(Goal of the exercise) The line with "The image size is (601, 1024)." marks where to begin. Please copy it and each line after it to the end of the records below, exactly.

Collected data entries
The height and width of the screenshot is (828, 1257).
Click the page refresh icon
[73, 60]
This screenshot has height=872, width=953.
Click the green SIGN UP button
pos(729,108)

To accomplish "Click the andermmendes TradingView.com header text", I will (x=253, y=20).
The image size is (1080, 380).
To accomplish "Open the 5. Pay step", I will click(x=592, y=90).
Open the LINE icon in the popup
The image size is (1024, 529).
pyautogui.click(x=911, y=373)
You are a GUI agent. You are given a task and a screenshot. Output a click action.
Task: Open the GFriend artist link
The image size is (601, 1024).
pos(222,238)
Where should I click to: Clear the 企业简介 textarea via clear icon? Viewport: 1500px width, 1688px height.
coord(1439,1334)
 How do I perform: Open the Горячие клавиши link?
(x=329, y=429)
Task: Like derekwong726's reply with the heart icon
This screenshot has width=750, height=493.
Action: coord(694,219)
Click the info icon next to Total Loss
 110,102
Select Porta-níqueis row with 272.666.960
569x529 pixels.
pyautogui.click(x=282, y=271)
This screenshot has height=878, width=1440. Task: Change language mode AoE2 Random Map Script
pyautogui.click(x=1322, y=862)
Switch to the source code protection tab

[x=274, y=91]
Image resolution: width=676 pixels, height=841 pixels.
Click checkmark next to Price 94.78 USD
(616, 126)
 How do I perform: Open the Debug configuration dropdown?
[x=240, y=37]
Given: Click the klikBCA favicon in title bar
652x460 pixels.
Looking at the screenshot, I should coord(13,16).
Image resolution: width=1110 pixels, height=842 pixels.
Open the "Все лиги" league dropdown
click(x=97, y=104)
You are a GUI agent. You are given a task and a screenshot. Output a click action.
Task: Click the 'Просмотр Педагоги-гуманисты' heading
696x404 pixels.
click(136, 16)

(Solution to this exercise)
The image size is (601, 1024).
pos(222,238)
Where should I click to: Clear the 企业简介 textarea via clear icon? Viewport: 1500px width, 1688px height.
coord(1439,1334)
 How do I perform: Open the Горячие клавиши link?
(x=329, y=429)
Task: Like derekwong726's reply with the heart icon
This screenshot has width=750, height=493.
Action: coord(694,219)
Click the info icon next to Total Loss
 110,102
Select Porta-níqueis row with 272.666.960
569x529 pixels.
pyautogui.click(x=282, y=271)
This screenshot has height=878, width=1440. Task: Change language mode AoE2 Random Map Script
pyautogui.click(x=1322, y=862)
Switch to the source code protection tab

[x=274, y=91]
Image resolution: width=676 pixels, height=841 pixels.
Click checkmark next to Price 94.78 USD
(616, 126)
 How do I perform: Open the Debug configuration dropdown?
[x=240, y=37]
Given: Click the klikBCA favicon in title bar
652x460 pixels.
Looking at the screenshot, I should coord(13,16).
Image resolution: width=1110 pixels, height=842 pixels.
Open the "Все лиги" league dropdown
click(x=97, y=104)
You are a GUI agent. You are given a task and a screenshot. Output a click action.
Task: Click the 'Просмотр Педагоги-гуманисты' heading
696x404 pixels.
click(136, 16)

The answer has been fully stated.